11. At the request of the Commissioner of Income-tax, Bombay, Sind and Baluchistan, the Tribunal referred two questions for the opinion of the High. Court at Bombay under Section 66(1) of the Act. The questions were:

(1) Is the scope of the expression 'more reliable data' occurring in Rule 8 of the schedule to the Income-tax Act, confined to the higher of the two computations under Rule 2(a) and Rule 2(6) of the said schedule or

(2) Whether the separate actuarial valuation statement for the Indian business has rightly been held by the Tribunal to contain 'more reliable data' for the purpose of Rule 8 of the said schedule?

12. The reference was heard by a bench consisting of Sir Leonard Stone G.J. and Mr. Justice Kania (as he then was). The Court made some verbal alterations in the first question as mentioned later, and as so amended answered the first question in the negative, and the second question in the affirmative.

13. The learned Chief Justice thought that the application of Rule 2 should be excluded altogether and continued:

In my judgment, the 'reliable data' referred to in Rule 8, is the data necessary to assess the profits and gains of a branch business by some recognised business method which can be applied having regard to the manner in which the insurance company conducts its affairs.

Such a method of assessment ignores Section 10(7) of the Act which requires the profits and gains of any business of insurance to be computed in accordance with the rules. Nor do their Lordships think that there is any recognised business method of ascertaining the profits derived from life assurance business, the liabilities of which must necessarily depend on actuarial calculations and valuations. The learned Chief Justice agreed with the Appellate Tribunal in thinking that the triennial valuation afforded 'more reliable data' within the meaning of Rule 8, and that the profits and gains should be computed on the basis of that document. But it is to be observed that if Rule 2 is not applicable, there is no authority for computing profits of 1938 on the figures of a period which expired before that year.

14. Mr. Justice Kania was not prepared to say that Rule 2 never applied to non-residents, but he thought that it could not be applied to the Indian branch of a non-resident insurance company. He pointed out that the gross external incomings and the management expenses as defined in Rule 5 are not in terms confined to the incomings and expenses of the Indian branch of a non-resident assessee. Whilst this is perfectly true, their Lordships think that the application of the rules in the schedule must of necessity be controlled by reference to the subject-matter to be taxed. A non-resident is only liable to tax in respect of profits and gains which are either received or deemed to be received in British India, or which accrue or arise or are deemed to accrue or arise in British India. Their Lordships think that in calculating the profits and gains of the Indian branch of a non-resident company under Rule 2(a) the gross external incomings and the management expenses are confined by the context to those of the Indian branch. In this connection reference may be made to Section 42(3) of the Act. Cases may well arise in which it proves impracticable to supply the necessary data relating to an Indian branch with the result that in such cases there may be no 'more reliable data' to take the case out of Rule 8.

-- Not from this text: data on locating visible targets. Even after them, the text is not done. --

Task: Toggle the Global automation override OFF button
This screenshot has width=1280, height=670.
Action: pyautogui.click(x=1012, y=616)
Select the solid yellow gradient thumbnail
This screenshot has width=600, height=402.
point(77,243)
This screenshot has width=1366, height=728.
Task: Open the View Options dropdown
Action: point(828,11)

15. In their Lordships' opinion in assessing the profits and gains of the Indian branch of an insurance company not resident in British India recourse must be had in the first instance to Rule 8 which is the only rule dealing specifically with that subject. In the absence of 'more reliable data' the profits and gains must be computed on the proportionate basis laid down in the rule. In that case no other rule is relevant, except for the purpose of computing the total world income which has to be apportioned. If there is 'more reliable data' that is data more reliable for computing the profits and gains of the Indian business of the assessee than those on which the proportionate rule is based, then Rule 8 passes out of the picture and by virtue of Section 10(7) of the Act the computation of profits and gains must be made under the other rules in the schedule which are appropriate. Their Lordships feel no doubt that Rule 2 extends to the life insurance business of all persons whether or not resident in British India. Rule 2(6) replaces the old Rule 25 which was confined to life insurance companies incorporated in British India, but there is no such limitation in. Rule 2 which in terms draws no distinction between residents and non-residents. Unless the rule applies to non-residents, they would lose the valuable privilege conferred by Rule 8 : nor would Rule 4 apply. Furthermore Rule 2(6) is the only rule which enables profits and gains to be computed on the annual average disclosed by an actuarial valuation made for the last inter-valuation period ending before the year in which the assessment is to be made. Insurance companies usually get out an actuarial valuation for a quinquennial or triennial period which is all that they are required to do by Section 13 of the Assurance Act, 1938, and some statutory authority for treating the triennial or quinquennial valuation as the basis for computing the profits of a particular year seems essential. Without Rule 2(6) it would seldom be possible in the case of a life insurance business to find 'more reliable data' within Rule 8.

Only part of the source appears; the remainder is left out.